Security associations (SAs) require keying material for authentication and for encryption. The managing of this keying material is called key management. Oracle Solaris provides two methods for managing the keys for IPsec SAs: IKE and manual key management.
The Internet Key Exchange (IKE) protocol handles key management automatically. Oracle Solaris 11.2 supports IKE version 2 (IKEv2) and IKE version 1 (IKEv1) of the IKE protocol.
The use of IKE to manage IPsec SAs is encouraged. These key management protocols offer the following advantages:
Provide strong peer authentication
Automatically generate SAs with a high quality random key source
Do not require administrative intervention to generate new SAs
For more information, see How IKE Works.
The use of manual keys is more complicated than IKE and is potentially risky. A system file, /etc/inet/secret/ipseckeys, contains the encryption keys. If these keys are compromised, they can be used to decrypt recorded network traffic. Because IKE frequently changes the keys, the window of exposure to such a compromise is much smaller. Using the ipseckeys file or its command interface, ipseckey, is appropriate only for systems that do not support IKE.

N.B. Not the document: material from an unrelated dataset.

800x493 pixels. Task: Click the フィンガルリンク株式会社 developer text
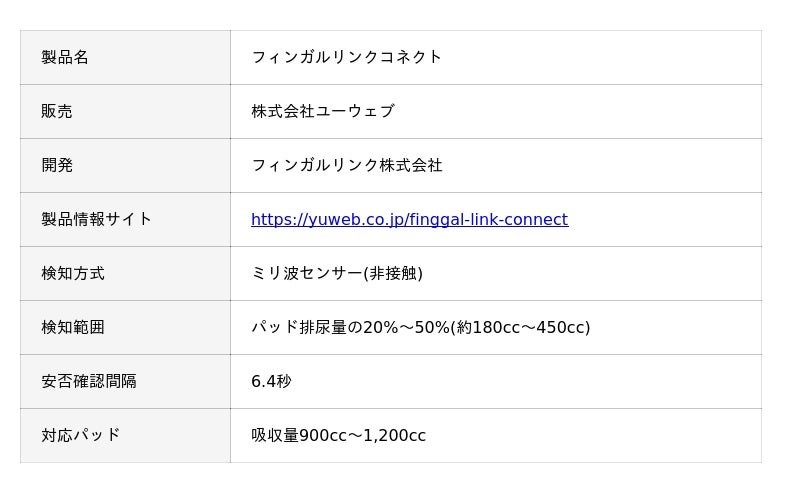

While the ipseckey command has only a limited number of general options, the command supports a rich command language. You can specify that requests be delivered by means of a programmatic interface specific for manual keying. For additional information, see the ipseckey (1M) and pf_key (7P) man pages.
Typically, manual SA generation is used when IKE is unavailable for some reason. However, if the SPI values are unique, manual SA generation and IKE can be used at the same time.